I think we ought to be very careful about making statements about gender discrimination as a broad-based issue. My work history, plus participation on Green Room panels tells me that women are very well represented in education/fringe/small theatre sector. The big FAT glaring GAP is at the top - AD's & directors of significant/flagship companies. Funding bodies have to some extent been complicit in this too.
Whilst I've been on the GRA panels precious few women have directed company shows, let alone been nominated for their work. Marion Potts and Gayle Edwards come to mind most recently. Red Stitch doesn't employ a lot of women directors either - yet on average still more than MTC & Malthouse. But Belvoir, Malthouse, STC, etc all have pretty similar & dismal track records when it comes to women directors.
Neil Armfield's & MTC's recent responses to media questions/enquiries lack integrity, maturity and logic. It wouldn't take much to pick apart these absurd, evasive and patronising responses line by line. Maybe we should actually do that? I think it's best to focus on the Top of the Pyramid (up near the glass ceiling) because that's also where many (not all) women want to work but just cannot get an opportunity/chance. It's also where the companies expose themselves in idiotic ways; akas 'well...ummm... when you direct a mainstage show let us know and we'll come & see it & if we think it's good enough we may offer you a mainstage show'. I think that's a Monty Pythonesque absurdity and we ought to point that out very loudly. The MTC's education-line also holds no water; many extraordinary women artists have worked in this area for years with no breakthroughs (or only minor ones) to the main stage level. These spurious 'look over there' distraction tactics should be met by us for the nonsense they are.

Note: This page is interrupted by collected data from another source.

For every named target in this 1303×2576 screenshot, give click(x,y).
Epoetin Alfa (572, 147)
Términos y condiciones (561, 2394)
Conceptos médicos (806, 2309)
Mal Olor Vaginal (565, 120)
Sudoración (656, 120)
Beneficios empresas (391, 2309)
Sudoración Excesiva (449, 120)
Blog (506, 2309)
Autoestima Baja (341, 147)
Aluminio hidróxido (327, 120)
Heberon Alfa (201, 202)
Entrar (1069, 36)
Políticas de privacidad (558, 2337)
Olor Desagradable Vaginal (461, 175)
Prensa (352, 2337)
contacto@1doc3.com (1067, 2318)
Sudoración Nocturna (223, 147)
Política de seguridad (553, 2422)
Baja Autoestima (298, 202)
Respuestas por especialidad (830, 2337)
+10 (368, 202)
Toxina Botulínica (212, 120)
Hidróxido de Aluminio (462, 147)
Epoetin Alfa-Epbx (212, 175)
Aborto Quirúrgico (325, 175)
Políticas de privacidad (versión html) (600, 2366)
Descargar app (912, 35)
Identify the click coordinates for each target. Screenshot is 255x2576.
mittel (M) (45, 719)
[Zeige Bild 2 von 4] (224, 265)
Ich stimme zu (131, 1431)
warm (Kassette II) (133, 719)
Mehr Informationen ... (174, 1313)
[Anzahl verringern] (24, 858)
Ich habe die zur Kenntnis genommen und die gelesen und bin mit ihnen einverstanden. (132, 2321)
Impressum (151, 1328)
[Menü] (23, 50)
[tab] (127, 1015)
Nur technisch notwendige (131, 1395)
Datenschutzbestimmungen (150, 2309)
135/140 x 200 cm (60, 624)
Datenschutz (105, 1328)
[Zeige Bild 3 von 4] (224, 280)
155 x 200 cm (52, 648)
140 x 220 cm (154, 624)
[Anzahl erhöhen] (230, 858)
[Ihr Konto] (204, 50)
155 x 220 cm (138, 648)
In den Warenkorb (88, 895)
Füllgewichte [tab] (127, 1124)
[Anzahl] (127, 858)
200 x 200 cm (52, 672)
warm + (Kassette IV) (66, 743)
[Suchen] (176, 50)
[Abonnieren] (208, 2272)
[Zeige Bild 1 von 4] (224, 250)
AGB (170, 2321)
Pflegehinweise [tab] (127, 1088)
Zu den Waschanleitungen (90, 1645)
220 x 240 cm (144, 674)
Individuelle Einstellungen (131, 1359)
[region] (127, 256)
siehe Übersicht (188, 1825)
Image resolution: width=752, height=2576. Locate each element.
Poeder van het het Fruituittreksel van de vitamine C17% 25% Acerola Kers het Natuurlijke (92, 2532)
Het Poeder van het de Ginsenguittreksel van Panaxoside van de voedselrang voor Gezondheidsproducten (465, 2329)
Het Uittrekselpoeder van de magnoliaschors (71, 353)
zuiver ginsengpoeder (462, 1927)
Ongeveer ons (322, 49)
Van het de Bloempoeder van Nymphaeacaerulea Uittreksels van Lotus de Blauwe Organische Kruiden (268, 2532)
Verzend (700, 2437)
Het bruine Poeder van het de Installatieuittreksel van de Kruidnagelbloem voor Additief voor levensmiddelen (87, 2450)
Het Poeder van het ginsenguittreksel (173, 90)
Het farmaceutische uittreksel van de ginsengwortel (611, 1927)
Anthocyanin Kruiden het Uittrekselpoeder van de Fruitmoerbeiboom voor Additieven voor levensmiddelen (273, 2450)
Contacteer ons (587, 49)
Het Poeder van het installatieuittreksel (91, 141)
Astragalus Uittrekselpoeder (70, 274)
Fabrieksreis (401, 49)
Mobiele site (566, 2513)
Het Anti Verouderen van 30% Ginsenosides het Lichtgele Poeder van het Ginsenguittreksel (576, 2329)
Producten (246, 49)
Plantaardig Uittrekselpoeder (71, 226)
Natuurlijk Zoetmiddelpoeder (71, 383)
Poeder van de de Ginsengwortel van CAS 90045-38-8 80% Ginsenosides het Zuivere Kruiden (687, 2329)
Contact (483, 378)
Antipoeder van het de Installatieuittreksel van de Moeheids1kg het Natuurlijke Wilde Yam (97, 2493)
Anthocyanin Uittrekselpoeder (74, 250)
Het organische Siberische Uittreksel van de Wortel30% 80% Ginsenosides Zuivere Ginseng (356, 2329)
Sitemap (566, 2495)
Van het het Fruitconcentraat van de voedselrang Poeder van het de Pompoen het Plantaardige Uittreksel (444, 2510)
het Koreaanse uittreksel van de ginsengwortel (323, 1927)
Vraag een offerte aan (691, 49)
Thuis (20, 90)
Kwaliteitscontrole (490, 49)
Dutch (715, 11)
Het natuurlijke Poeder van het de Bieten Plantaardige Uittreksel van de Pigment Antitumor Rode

The salient point here is that there is no career path/trajectory for women (emerging or otherwise). What is also evident is that young and precocious male directors often make the huge leap from 'wunderkind' of the moment, to director, to AD fairly easily, with work experience laid on by male and female mentors alike. Show me a woman or two (apart from Kate Cherry) who has been given that opportunity and who is still working and/or in a position of artistic leadership. Most women who do well in theatre mainly do so as administrators, teachers or bureaucrats. To my knowledge Robyn Nevin did not mentor a single woman director and Cate Blanchett shows no signs of doing so either. Arts conversations in relation to gender equality and racial diversity are regularly silenced by the spectre of 'excellence' as if excellence and the former were somehow mutually exclusive. I think it would be useful to put forward a model, such as Melanie's and to request a response from MTC, STC, Malthouse, etc. Melanie's notion of a career ladder where a woman director is taken on board as an assistant director in year one, directs a show in a smaller main stage venue in year two and is finally given the chance to direct a large work in year three - makes sense, as well as suggesting responsible planning and excellent mentorship practice.